Public Space, Private Moments
I first started going to Hartigan Beach in 1984 when my husband Doug and I took a small apartment a few blocks away. We filled this public space with private moments. We read the Sunday papers there. We ran along the shore. We threw parties. We cross-country skied in the winter. We had snowball fights, and a few knock-down, drag-out screaming fights too, working out our private moral dramas in public.
When our son was born, we joined the families there and brought our naked toddler before sunrise to play in the water. Later, my son became the grade school boy who pretended to slay dragons near the fort. Next, he became the junior high kid who played Frisbee with his friends on the beach. High school starts next month, and I imagine he’ll join the kids smoking cigarettes and making out after sundown, pressed against the rocks.
I’ve seen women in saris wade into the water, yoga classes at dawn, Waldorf School kids writing in their journals, weddings, baptisms and picnics smelling of Rogers Park’s ethnic foods. I’ve been a walker and runner there, a player and watcher, friend and lover, griever and consoler, overachiever and fuckup, all in the sheltered solitude of Hartigan Beach.
Once, I remember a red moon rising up so vividly over the lake it cast the park in the rosy hue of a dreamscape. And just last week, a fox crossed my path, right there on Hartigan Beach.
A Place to Remember
For many years a retired trader has been putting up beautiful silken prayer flags from Nepal and Bali, some as tall as 30 feet high, on the shore and in the sandbars to honor his mother, who died 10 years ago. I get it.
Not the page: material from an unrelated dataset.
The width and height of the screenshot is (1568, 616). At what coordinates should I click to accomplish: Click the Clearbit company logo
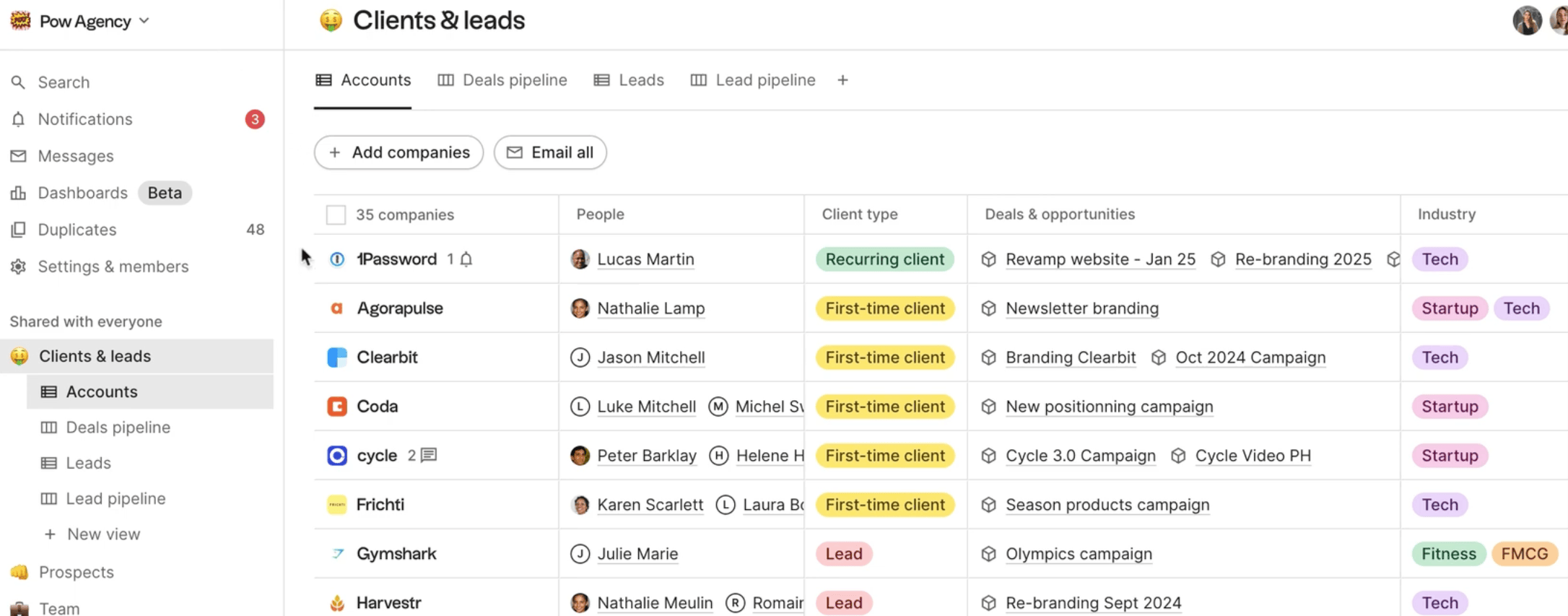tap(336, 357)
On May 26th, 2006, just as the sun went down, I walked to the beach with my own cobbled together family—my sister-in-law, my niece, my son and his best friend. We brought two boxes. One held candles and framed pictures of our family in happy times. The other box carried Doug’s ashes.
Long before he got sick, my husband made a list of places he wanted his ashes to rest. It’s no wonder we chose Hartigan Beach. Alone on the beach, each of us said something, though now I can’t tell you what. We walked into the water and let go of hands full of Doug’s ashes. We watched as the water mixed in the ashes, making it impossible to tell the difference between Doug and the sand.
Almost every day, I still go to the beach I think of as mine to walk on the sand, therapy to nurse an old injury. And almost every day, I ask my son Nick, to go with me. Even though he is breaking away, he has yet to say no. These are the times we can talk about what is going on in our lives. But some days we say nothing. The beach talks to us.